Find each line below where the word "agent" occurs, and copy it.

------------

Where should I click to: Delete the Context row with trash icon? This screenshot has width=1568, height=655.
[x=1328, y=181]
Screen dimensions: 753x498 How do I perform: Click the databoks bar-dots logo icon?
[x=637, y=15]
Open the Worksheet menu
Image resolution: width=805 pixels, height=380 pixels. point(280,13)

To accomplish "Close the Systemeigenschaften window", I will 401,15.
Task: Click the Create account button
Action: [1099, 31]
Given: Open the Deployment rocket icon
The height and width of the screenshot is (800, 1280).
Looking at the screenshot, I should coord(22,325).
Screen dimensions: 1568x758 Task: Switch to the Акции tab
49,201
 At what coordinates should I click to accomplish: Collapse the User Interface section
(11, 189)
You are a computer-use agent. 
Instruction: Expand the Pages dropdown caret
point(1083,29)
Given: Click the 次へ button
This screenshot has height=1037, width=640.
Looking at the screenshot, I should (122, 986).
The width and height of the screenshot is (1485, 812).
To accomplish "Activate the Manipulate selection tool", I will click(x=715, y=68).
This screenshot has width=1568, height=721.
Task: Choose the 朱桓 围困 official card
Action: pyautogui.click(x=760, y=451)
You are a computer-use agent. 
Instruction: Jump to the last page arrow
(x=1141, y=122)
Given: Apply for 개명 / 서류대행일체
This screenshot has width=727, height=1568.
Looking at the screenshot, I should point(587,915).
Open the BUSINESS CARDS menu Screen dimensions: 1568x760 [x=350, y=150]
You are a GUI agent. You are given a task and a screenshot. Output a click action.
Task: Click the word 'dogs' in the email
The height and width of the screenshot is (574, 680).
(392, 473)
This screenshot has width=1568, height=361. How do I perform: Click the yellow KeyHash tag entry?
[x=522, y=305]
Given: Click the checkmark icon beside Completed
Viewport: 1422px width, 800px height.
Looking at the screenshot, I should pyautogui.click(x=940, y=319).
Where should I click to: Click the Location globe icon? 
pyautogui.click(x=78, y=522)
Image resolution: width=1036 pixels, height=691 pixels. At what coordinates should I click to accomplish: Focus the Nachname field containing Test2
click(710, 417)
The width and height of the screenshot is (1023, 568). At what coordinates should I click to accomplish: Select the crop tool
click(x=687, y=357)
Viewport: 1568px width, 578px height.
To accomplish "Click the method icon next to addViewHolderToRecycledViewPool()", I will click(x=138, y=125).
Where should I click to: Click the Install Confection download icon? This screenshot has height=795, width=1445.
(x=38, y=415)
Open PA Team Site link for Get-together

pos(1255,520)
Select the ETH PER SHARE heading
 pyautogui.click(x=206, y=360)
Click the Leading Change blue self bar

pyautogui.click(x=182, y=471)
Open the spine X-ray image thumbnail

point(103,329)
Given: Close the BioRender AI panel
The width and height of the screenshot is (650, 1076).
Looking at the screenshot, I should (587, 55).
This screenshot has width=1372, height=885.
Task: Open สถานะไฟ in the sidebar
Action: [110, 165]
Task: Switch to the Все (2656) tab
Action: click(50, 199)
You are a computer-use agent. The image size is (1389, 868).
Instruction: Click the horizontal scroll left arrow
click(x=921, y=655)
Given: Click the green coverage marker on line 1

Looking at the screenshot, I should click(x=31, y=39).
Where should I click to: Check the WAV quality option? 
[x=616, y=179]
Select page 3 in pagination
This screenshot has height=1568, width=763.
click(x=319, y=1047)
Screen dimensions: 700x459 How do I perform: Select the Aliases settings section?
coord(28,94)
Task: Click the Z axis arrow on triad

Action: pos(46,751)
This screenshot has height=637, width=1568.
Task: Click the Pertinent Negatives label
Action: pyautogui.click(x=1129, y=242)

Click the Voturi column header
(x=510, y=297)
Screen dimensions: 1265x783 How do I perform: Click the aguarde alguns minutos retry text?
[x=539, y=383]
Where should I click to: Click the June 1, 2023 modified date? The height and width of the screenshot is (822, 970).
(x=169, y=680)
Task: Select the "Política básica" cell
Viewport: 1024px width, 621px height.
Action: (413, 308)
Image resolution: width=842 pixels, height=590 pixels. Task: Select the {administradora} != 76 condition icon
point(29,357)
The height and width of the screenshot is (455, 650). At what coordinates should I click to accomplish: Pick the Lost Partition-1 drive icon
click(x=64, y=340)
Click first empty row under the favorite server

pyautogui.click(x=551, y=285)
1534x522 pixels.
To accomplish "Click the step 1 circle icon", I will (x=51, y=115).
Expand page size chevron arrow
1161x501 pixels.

------------

__EXPECTED ANSWER__
You are a computer-use agent. 
You are a computer-use agent. 
You are a GUI agent. You are given a task and a screenshot. Output a click action.
You are a computer-use agent. The image size is (1389, 868).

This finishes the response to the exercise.